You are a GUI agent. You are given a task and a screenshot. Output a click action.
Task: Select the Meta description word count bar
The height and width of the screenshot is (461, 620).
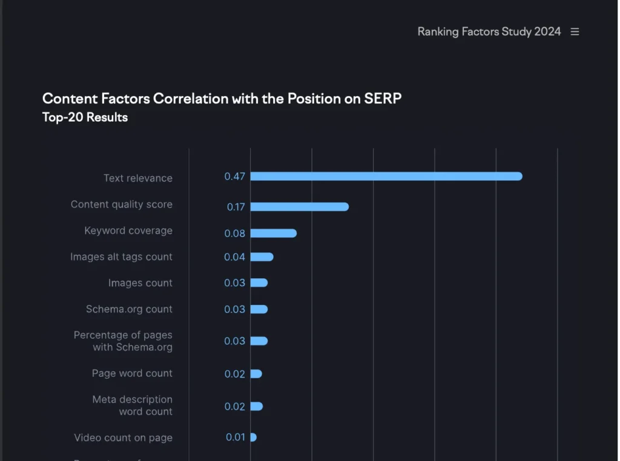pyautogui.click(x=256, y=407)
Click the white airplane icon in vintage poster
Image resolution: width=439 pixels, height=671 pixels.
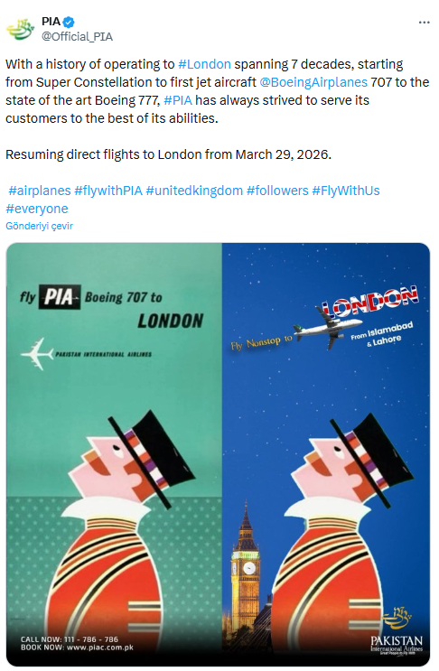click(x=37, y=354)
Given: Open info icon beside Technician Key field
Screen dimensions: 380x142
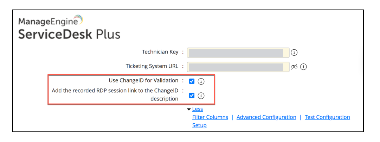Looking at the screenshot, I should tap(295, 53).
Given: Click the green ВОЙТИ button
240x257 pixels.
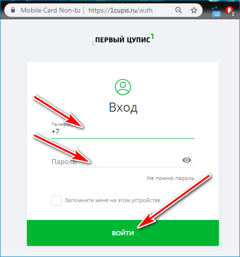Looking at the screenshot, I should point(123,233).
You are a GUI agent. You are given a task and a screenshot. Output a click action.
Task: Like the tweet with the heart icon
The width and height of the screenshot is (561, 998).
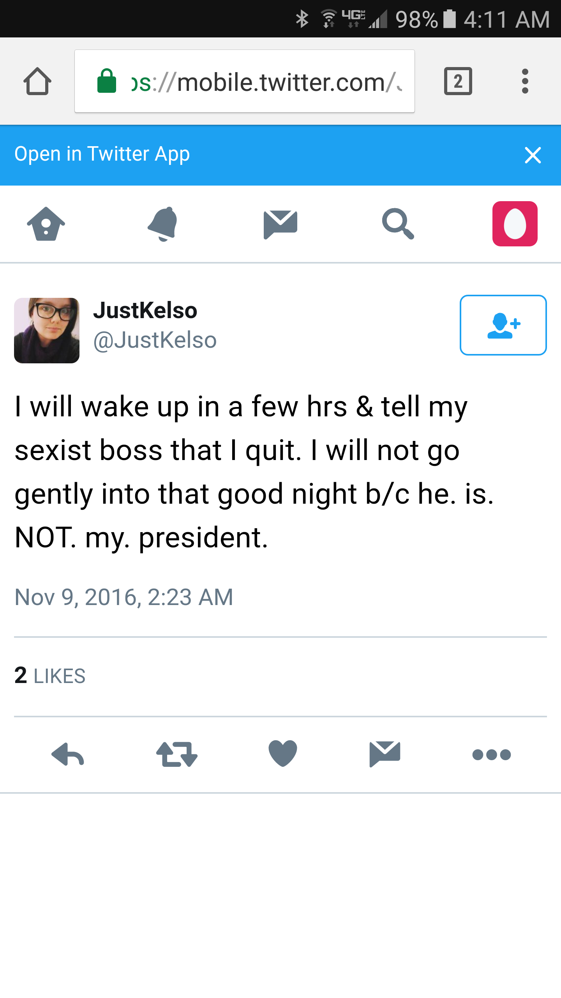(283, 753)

Assignment ▸ The lines wanted are those from the start of the material above through the line with "Task: Like the tweet with the heart icon", both included; print them exactly and skip any picture.

Task output ▸
You are a GUI agent. You are given a task and a screenshot. Output a click action.
Task: Select the Meta description word count bar
The height and width of the screenshot is (461, 620).
pyautogui.click(x=256, y=407)
Click the white airplane icon in vintage poster
Image resolution: width=439 pixels, height=671 pixels.
click(x=37, y=354)
Given: Open info icon beside Technician Key field
Screen dimensions: 380x142
Looking at the screenshot, I should tap(295, 53).
Given: Click the green ВОЙТИ button
240x257 pixels.
Looking at the screenshot, I should point(123,233).
You are a GUI agent. You are given a task and a screenshot. Output a click action.
Task: Like the tweet with the heart icon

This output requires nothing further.